In Vitro Activity of the Bacteriophage Endolysin HY-133 against Staphylococcus aureus Small-Colony Variants and Their Corresponding Wild Types

Abstract

Nasal carriage of methicillin-susceptible (MSSA) and methicillin-resistant Staphylococcus aureus (MRSA) represents both a source and a risk factor for subsequent infections. However, existing MRSA decolonization strategies and antibiotic treatment options are hampered by the duration of administration and particularly by the emergence of resistance. Moreover, beyond classical resistance mechanisms, functional resistance as the formation of the small-colony variant (SCV) phenotype may also impair the course and treatment of S. aureus infections. For the recombinant bacteriophage endolysin HY-133, rapid bactericidal and highly selective in vitro activities against MSSA and MRSA has been shown. In order to assess the in vitro efficacy of HY-133 against the SCV phenotype, minimal inhibitory (MIC) and minimal bactericidal concentrations (MBC) were evaluated on clinical SCVs, their isogenic wild types, as well as on genetically derived and gentamicin-selected SCVs. For all strains and growth phases, HY-133 MIC and MBC ranged between 0.12 and 1 mg/L. Time-kill studies revealed a fast-acting bactericidal activity of HY-133 resulting in a ≥3 - log₁₀ decrease in CFU/mL within 1 h compared to oxacillin, which required 4⁻24 h. Since the mode of action of HY-133 was independent of growth phase, resistance pattern, and phenotype, it is a promising candidate for future S. aureus decolonization strategies comprising rapid activity against phenotypic variants exhibiting functional resistance.

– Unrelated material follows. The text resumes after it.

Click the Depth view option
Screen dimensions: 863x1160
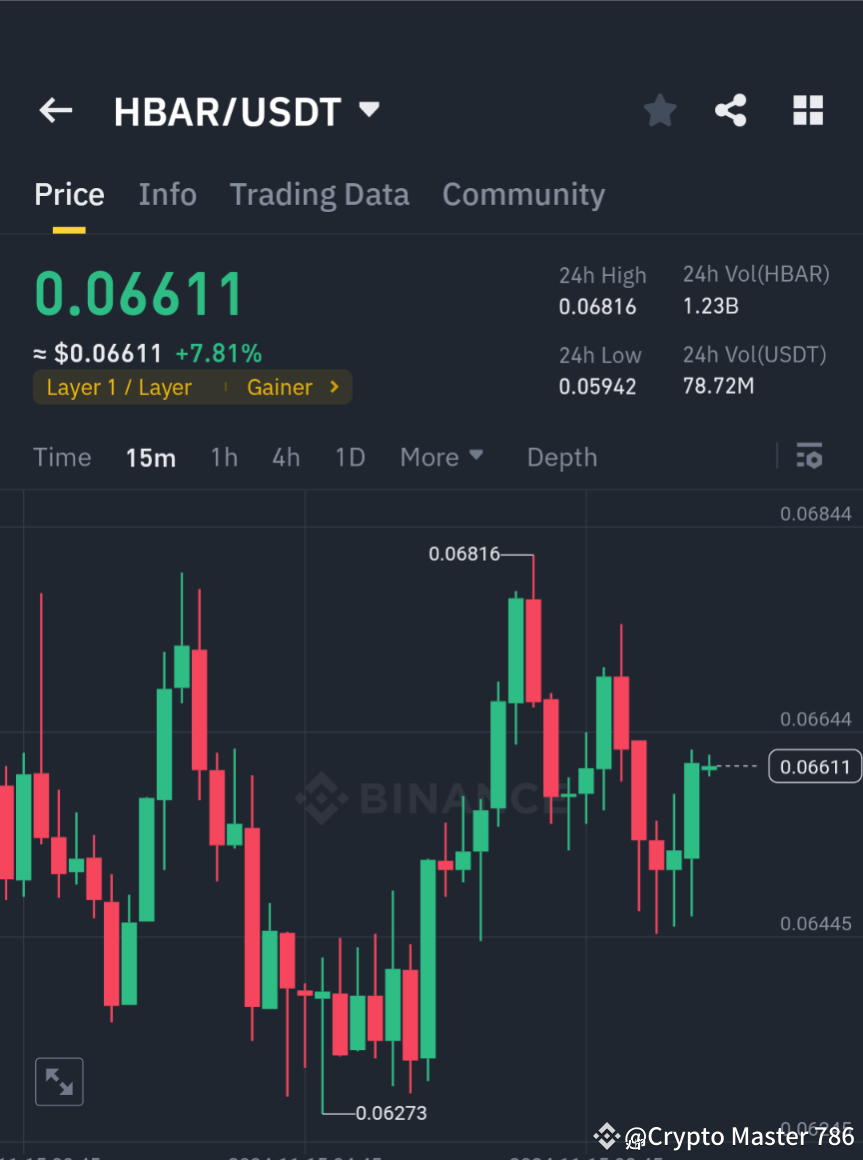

Keywords: HY-133; Staphylococcus aureus; endolysin; functional resistance; nasal decolonization; oxacillin; small-colony variants; susceptibility.

Figure 1

Time-kill curves of HY-133 shown by plots of mean values for the log₁₀ of the numbers of CFU/mL versus time for two representative clinical Staphylococcus aureus WTs (a,c) and corresponding SCVs (b,d) tested against HY-133. The threshold implicates a ≥3 − log₁₀ decrease in CFU/mL. Time-kill curves for each strain were performed in triplicate (mean ± standard deviation). Asterisks denote statistical difference of the respective concentration of HY-133 used (defined by matching colors) with respect to the untreated growth control at 1 h; p ≤ 0.001 by one-way ANOVA.

Figure 2

Time-kill curves of HY-133 shown by plots of mean values for the log₁₀ of the numbers of CFU/mL versus time for the highly cytotoxic and clinically virulent S. aureus WT strain 6850 (a) and corresponding SCVs JB1 (b) and IIb13 (c) tested against HY-133. The threshold implicates a ≥3 − log₁₀ decrease in CFU/mL. Time-kill curves for each strain were performed in triplicate (mean ± standard deviation). Asterisks denote statistical difference of the respective concentration of HY-133 used (defined by matching colors) with respect to the untreated growth control at 1 h; p ≤ 0.001 by one-way ANOVA.

Figure 3

Time-kill curves of oxacillin shown by plots of mean values for the log₁₀ of the numbers of CFU/mL versus time for two representative clinical S. aureus WTs (a,c) and corresponding SCVs (b,d) tested against oxacillin. The threshold implicates a ≥3 − log₁₀ decrease in CFU/mL. Time-kill curves for each strain were performed in triplicate (mean ± standard deviation). Asterisks denote statistical difference of the respective concentration of oxacillin used (defined by matching colors) with respect to the untreated growth control at 1 h; p ≤ 0.001 by one-way ANOVA.